The current proposal would apparently eliminate the traditional American and National Leagues. While the report doesn’t specify as much, that would presumably bring about the implementation of a universal DH for the 2020 season. That could be a temporary alteration unique to the 2020 campaign, although a universal DH has been increasingly seen as an inevitability in recent years, so perhaps the league would prefer to use this as a sort of testing grounds for future seasons. There’s also some hope that teams could begin the season in either Arizona, Texas or Florida but eventually be able to return to their own parks.
Obviously, there’s plenty of reason for any optimism to be rather guarded in nature. Medical experts and government officials would need to green-light a return to play, and both will be highly dependent on the availability of testing. Capacity would need to expand to the point that players can be tested regularly without those tests coming at the expense of availability to the greater public.
For all of the recent talk of increased hope regarding a return to play — whether by Nightengale in this afternoon’s column or in previous pieces from Ken Rosenthal and Jeff Passan — there’s still no indication as to how the league plans to proceed if/when a player or players test positive for the coronavirus. Perhaps MLB will look to how other leagues are handling such scenarios; the KBO will reportedly immediately quarantine any such player and shut down his team’s facility for a period of 48 hours for cleaning purposes.
More drastic scenarios where several players/coaches on a single team contract the virus would need to be planned for as well. And while most players could be reasonably expected to have relatively mild symptoms given their age and general health, that’s certainly not true of all players (nor is it true of the much older coaches who will inherently be in close quarters with said players). Players with preexisting conditions (e.g. asthma, diabetes, ulcerative colitis, etc.) and those who’ve previously battled cancer are clearly at higher risks than others. Outlining a general arrangement that allows all parties to feel comfortable is a daunting challenge.

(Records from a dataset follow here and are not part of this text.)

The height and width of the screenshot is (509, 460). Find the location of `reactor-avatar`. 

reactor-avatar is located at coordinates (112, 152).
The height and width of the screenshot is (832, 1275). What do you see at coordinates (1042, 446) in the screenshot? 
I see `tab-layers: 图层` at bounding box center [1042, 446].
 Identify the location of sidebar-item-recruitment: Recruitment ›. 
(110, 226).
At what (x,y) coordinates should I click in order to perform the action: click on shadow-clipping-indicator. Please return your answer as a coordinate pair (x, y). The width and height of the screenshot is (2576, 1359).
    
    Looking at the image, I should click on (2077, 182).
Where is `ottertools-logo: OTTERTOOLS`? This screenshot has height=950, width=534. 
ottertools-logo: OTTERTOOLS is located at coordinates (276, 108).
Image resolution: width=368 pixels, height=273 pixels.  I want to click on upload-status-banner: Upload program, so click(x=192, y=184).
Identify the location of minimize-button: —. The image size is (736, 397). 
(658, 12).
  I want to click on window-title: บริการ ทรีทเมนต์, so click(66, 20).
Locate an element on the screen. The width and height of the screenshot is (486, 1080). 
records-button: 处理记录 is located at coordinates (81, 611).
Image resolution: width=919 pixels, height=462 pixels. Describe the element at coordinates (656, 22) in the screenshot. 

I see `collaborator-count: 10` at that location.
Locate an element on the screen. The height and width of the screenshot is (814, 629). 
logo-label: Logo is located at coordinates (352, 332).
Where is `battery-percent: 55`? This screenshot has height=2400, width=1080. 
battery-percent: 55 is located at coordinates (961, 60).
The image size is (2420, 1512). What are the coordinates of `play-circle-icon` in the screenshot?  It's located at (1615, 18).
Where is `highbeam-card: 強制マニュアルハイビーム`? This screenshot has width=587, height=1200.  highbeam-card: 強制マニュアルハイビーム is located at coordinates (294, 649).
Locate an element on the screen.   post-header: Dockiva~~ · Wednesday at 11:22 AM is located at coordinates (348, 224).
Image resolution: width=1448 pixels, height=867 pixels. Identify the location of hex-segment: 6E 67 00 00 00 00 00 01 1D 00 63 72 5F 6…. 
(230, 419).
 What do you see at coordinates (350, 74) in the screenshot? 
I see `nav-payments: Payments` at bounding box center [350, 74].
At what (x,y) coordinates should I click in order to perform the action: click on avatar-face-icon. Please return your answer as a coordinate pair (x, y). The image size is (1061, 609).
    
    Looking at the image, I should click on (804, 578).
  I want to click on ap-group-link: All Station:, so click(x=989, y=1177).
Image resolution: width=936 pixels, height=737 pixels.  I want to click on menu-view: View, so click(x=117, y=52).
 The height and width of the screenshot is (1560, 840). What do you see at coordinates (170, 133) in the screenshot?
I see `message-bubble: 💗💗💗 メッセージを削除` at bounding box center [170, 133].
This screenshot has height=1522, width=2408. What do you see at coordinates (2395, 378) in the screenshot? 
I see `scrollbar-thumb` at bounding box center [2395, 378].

Furthermore, while it’s certainly encouraging to hear of budding optimism in a number of reports, Nightengale mentions that the league and the union have still “yet to engage in formal discussions about the financial ramifications of playing without fans.” That’s an enormous roadblock that must be addressed. The MLBPA already felt that the situation was addressed by the agreement reached in late March, but league officials have since made clear that they feel a renegotiation of terms will be necessary if games are played without fans in attendance. While the optics of a lengthy squabble over finances would be astonishingly bad at a time when unemployment has skyrocketed, one would still imagine those discussions will be both contentious and complex.
Of course, outside of waiting for the development, testing and large-scale distribution of a vaccine — which would likely require more than a year without any baseball — there’s no scenario that is without risk and pitfalls. Every plan regarding a potential return to play is going to be wrought with contingencies. The 2020 season, if played, is bound to look like no season we’ve seen in the past or will see in the future.